Anti-patternWhy it failsFix
Hand-maintaining the test runnerDrift: a new test_* function is silently skippedRun generate_test_runner.rb in the build; or use Ceedling
TEST_ASSERT_EQUAL_INT on size_tWidth mismatch warns on 64-bit hosts, may overflow on 8-bitUse TEST_ASSERT_EQUAL_size_t or width-specific _UINT32
TEST_ASSERT_TRUE(strcmp(a,b) == 0)Failure message reports "Expected true, got false" - uselessUse TEST_ASSERT_EQUAL_STRING(a,b)
TEST_ASSERT_EQUAL_MEMORY with len=sizeof(*p) on a struct with paddingPadding bytes vary; intermittent failuresInitialise structs with memset(.., 0, sizeof) before fill, or compare fields individually
Calling RUN_TEST outside UNITY_BEGIN/UNITY_ENDAsserts work but the summary is wrongAlways bracket runs with UNITY_BEGIN / UNITY_END
Mixing the C library with the game-engine Test FrameworkBuild sees two unity.h headers; one wins randomlyDon't co-locate. Use qa-game/unity-test-framework only for game engine projects; this skill for embedded C
Float comparison with TEST_ASSERT_EQUAL_FLOAT and exact valuesFloating-point equality is fragileUse TEST_ASSERT_FLOAT_WITHIN(epsilon, a, b)
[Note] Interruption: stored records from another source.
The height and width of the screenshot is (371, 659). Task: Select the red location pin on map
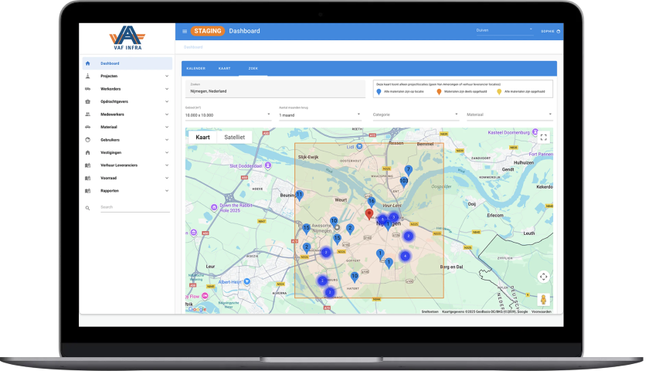[369, 213]
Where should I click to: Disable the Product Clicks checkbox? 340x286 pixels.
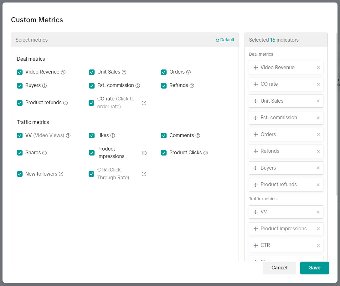[x=164, y=153]
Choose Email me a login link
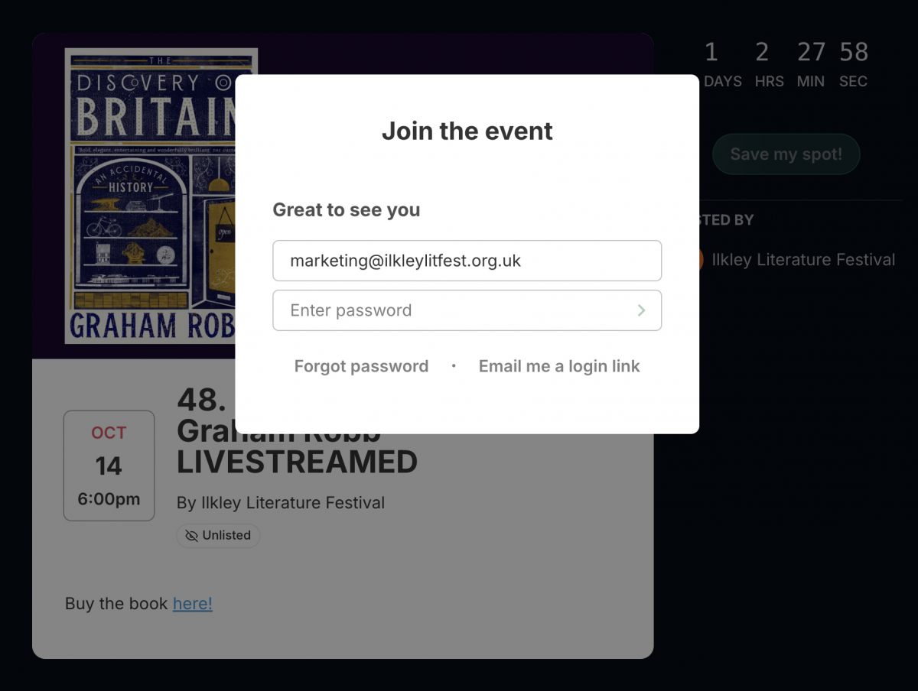 (x=559, y=366)
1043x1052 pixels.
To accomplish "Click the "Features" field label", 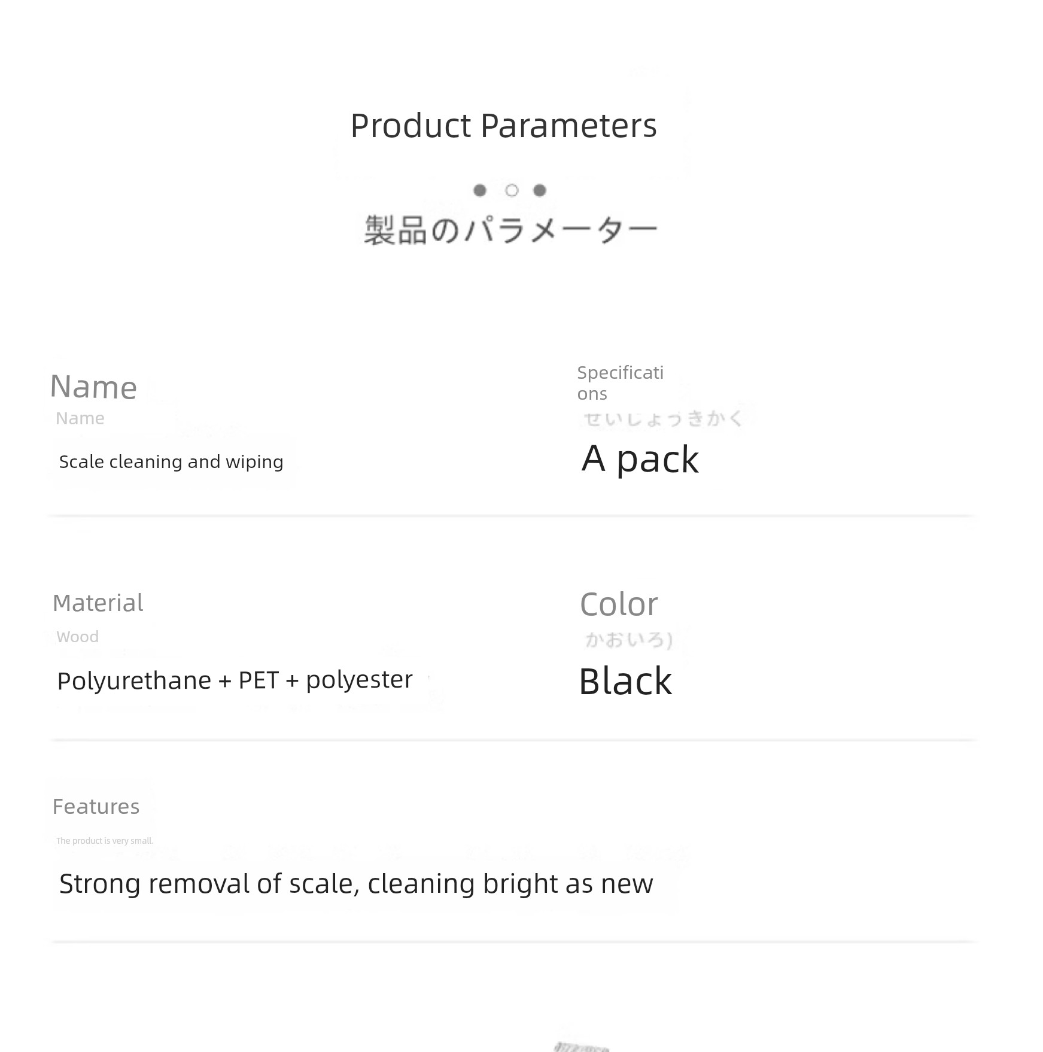I will coord(96,807).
UNITY_EXCLUDE_SETJMP on a target that has setjmpLoses early-abort on fatal assert; tests run on after corruptionOnly exclude when the toolchain genuinely lacks setjmp

Limitations

  • No native parameterised tests. Unity has no TEST_P equivalent. Loop with a fixture struct and call TEST_ASSERT_* inside; report the iteration via _MESSAGE suffix.
  • No native test discovery. Without generate_test_runner.rb (or Ceedling), each test must be manually listed in main.
  • Single-threaded. Unity's failure-recovery uses setjmp/ longjmp; concurrent tests in the same process collide. RTOS tests should run tests serially on the test thread.
  • No GoogleMock-style matchers. Mocks live in CMock; matcher expressivity is per ceedling-mocks-reference.
  • TEST_ASSERT_EQUAL_FLOAT precision is configurable but global. UNITY_FLOAT_PRECISION applies to every float compare in the suite; per-test precision needs _WITHIN.
  • 8-bit targets benefit from UNITY_FIXTURE_NO_EXTRAS. Default builds include features (per-test color, fixture hooks) that bloat tiny MCUs.